The Lodhi (or Lodha, Lodh) is a community of agriculturalists, found in India. They primarily live in Madhya Pradesh, to where they had emigrated from Uttar Pradesh. The Lodhi are categorised as an Other Backward Class, (Note: In the following Indian states: Andhra Pradesh, Assam, Chhattisgarh, Delhi, Gujarat, Haryana, Madhya Pradesh, Rajasthan, Uttar Pradesh, and Uttarakhand.) but claim Rajput ties and prefer to be known as "Lodhi-Rajput", although they have no account of their Rajput origin or prevailing Rajput traditions.

==Etymology==
Robert Vane Russell, an administrator of the British Raj, described several possible etymologies for Lodhi, including derivation from lod ("clod"), or lodh, a tree whose bark the Lodhi of Northern India gather to make dye. Russell also stated that Lodha was the original term, later corrupted to Lodhi in the Central Provinces. Another theory derives the name from the district of Ludhiana, supposing it the Lodhi homeland.

==History==
A historical mention of a Lodhi village chief (nagar chaudhari) occurs in Navalshah Chanderia's Vardhamana Purana, written in Samvat 1825. It mentions a Gajrath pratishtha function organized by Bhisham Sahu, an ancestor of the author in Samvat 1651 (1594 AD) when a temple at Bhelsi was consecrated. The temple built during the rule of the Bundela ruler Jujhar Singh, still exists.
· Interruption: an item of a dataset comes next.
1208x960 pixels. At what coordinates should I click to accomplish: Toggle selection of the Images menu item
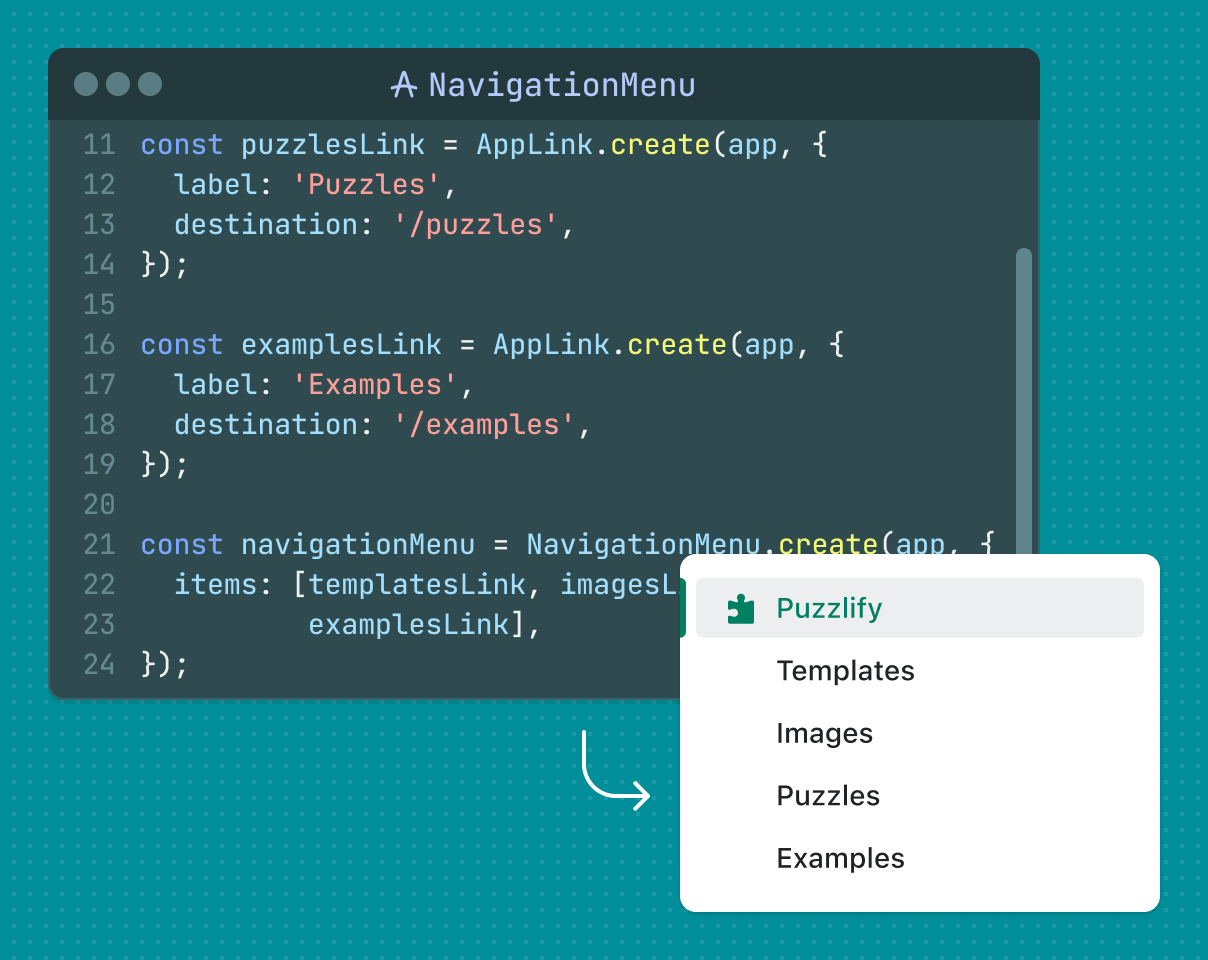[x=824, y=733]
British sources described the Lodhi as "immigrants from the United Provinces", who spread from that area, and in doing so were able to raise their social status, becoming landholders and local rulers ranking only below the Brahmin, Rajput, and Bania. Some of these large landholders gained the title of thakur, and some Lodhi families in Damoh and Sagar were labeled as rajas, diwans and lambardars by the Raja of Panna. These now-powerful Lodhi played a significant role in the 1842 Bundela rising.

===20th-century caste politics===

Members of the community developed a myth of origin, claiming that they are originally from Kazakhstan and that they were the only surviving kshatriyas following Parashurama's cleansing of the earth, thus enabling them to become kings.

Following the 1911 census of India, the Lodhi began to further organise politically, and prior to the 1921 census claimed the name Lodhi-Rajput at a conference in Fatehgarh. At the 1929 conference, the Akhil Bharatiya Lodhi-Kshatriya (Rajput) Mahasabha was drafted. The first part of the century also saw the publication of various books outlining Lodhi claims to the status of Rajput and Kshatriya, including the 1912 Maha Lodhi Vivechana and 1936 Lodhi Rajput Itihas.

==Notables==
- Avanti Bai, a Lodhi queen of Ramgarh, now in Madhya Pradesh, who opposed the British in 1857 and is now a Dalit political icon
- Kalyan Singh, Indian politician and a member of the Bharatiya Janata Party (BJP) who served twice as the Chief Minister of Uttar Pradesh and as a Member of Parliament.
- Rammurti Singh Verma, former Member of Uttar Pradesh Legislative Assembly.